----- Excerpt provided -----

The last all to take comfort in on Trinity Sunday where we're confronted with the mystery of the Trinity is that Yahweh, ego eimi is with us all the days until the completion of the age. The great I Am who appeared to Moses in a burning bush that didn't burn and who made the very ground all around the bush holy, the great I Am who is the God of Abraham, Isaac, and Jacob, the great I Am who is Abraham's promised Great Reward, Zion's Helper, David's Lord and Good Shepherd is with you literally all the days until the completion of the age.

Two things: These days are numbered. If you're now in days that pass in one painful, sorrowful tick of the clock at a time, know these days are numbered. Likewise, if the days are flying because they are fun, these too will end. Second, every single one of them are part of the completion, the purpose, the point of the age you're living in. We're not just looking for the end of the age as if it's the end of a road. We're looking for a fulfilling, a fruition, a result that has been behind every ache, pain, joy, happiness, sickness and health. The end isn't the end but the beginning of all that we've been redeemed for.

----- Recorded data -----

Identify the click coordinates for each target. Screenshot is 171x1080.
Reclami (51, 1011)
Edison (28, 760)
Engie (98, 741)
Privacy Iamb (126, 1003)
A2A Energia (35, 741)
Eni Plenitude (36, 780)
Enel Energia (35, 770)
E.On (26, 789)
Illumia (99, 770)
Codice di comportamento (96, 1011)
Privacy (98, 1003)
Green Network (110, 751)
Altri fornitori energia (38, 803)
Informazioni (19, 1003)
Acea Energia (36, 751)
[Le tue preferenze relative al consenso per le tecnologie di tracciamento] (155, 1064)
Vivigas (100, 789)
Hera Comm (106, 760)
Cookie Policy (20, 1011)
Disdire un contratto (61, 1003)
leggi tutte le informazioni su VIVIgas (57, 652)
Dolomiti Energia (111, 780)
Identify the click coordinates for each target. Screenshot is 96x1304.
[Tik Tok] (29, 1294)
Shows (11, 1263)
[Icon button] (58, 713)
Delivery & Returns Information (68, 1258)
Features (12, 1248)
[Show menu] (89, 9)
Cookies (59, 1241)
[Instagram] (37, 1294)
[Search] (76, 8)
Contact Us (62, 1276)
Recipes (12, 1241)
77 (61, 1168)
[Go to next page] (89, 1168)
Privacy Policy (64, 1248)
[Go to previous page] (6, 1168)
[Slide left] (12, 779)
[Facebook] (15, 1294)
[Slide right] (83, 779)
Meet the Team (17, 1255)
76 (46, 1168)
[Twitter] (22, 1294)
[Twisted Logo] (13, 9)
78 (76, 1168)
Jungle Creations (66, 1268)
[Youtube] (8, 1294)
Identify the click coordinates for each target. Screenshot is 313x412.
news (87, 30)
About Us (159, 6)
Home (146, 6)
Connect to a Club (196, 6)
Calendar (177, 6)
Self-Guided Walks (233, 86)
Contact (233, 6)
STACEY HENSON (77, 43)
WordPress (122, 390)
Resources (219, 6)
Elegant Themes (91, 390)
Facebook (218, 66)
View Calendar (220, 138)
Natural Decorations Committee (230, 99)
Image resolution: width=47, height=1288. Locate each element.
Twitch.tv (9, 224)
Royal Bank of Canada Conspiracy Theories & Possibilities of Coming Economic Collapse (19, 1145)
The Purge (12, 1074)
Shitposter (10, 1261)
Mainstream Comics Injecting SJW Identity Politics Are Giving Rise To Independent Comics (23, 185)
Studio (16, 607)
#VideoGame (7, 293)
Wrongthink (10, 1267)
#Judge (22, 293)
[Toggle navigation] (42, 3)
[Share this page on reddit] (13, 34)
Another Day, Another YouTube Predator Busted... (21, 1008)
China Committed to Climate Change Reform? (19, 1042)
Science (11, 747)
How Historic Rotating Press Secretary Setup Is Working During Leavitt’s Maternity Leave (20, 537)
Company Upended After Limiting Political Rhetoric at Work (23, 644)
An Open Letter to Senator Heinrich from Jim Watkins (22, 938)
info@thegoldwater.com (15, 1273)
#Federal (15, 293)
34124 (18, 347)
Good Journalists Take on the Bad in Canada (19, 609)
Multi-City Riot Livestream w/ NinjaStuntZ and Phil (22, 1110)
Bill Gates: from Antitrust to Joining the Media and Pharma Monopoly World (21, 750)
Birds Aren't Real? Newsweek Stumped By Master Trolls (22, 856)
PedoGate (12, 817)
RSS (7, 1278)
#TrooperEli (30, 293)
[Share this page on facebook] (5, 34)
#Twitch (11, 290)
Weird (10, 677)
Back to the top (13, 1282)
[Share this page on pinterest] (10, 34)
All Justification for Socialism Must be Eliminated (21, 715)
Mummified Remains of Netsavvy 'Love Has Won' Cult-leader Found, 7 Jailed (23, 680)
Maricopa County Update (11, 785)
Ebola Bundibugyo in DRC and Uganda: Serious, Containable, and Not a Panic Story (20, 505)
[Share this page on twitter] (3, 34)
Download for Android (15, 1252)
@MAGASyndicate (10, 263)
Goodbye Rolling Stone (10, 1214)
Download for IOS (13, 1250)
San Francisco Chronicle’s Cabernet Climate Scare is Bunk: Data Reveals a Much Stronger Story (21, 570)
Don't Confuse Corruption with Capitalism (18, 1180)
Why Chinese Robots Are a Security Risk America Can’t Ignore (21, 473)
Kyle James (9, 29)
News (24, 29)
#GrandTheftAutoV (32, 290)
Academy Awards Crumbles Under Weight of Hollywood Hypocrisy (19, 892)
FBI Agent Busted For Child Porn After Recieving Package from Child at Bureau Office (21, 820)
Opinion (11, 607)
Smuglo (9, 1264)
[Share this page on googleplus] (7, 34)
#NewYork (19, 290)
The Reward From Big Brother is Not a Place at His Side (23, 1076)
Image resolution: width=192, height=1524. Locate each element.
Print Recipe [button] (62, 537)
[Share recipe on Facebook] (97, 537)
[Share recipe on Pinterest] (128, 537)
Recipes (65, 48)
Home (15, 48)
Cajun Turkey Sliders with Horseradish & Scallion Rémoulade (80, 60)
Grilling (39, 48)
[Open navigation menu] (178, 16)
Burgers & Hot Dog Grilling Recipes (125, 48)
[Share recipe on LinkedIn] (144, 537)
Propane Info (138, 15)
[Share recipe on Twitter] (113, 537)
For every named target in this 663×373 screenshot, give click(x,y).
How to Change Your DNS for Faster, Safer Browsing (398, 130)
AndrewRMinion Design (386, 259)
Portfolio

-----

● **Problem**
Rewrite the Trinity Sunday passage above, starting at "The last all" and ending at "literally all the days until the completion of the age.", with "burning bush" replaced by "blazing bush".

● **Complete answer**
The last all to take comfort in on Trinity Sunday where we're confronted with the mystery of the Trinity is that Yahweh, ego eimi is with us all the days until the completion of the age. The great I Am who appeared to Moses in a blazing bush that didn't burn and who made the very ground all around the bush holy, the great I Am who is the God of Abraham, Isaac, and Jacob, the great I Am who is Abraham's promised Great Reward, Zion's Helper, David's Lord and Good Shepherd is with you literally all the days until the completion of the age.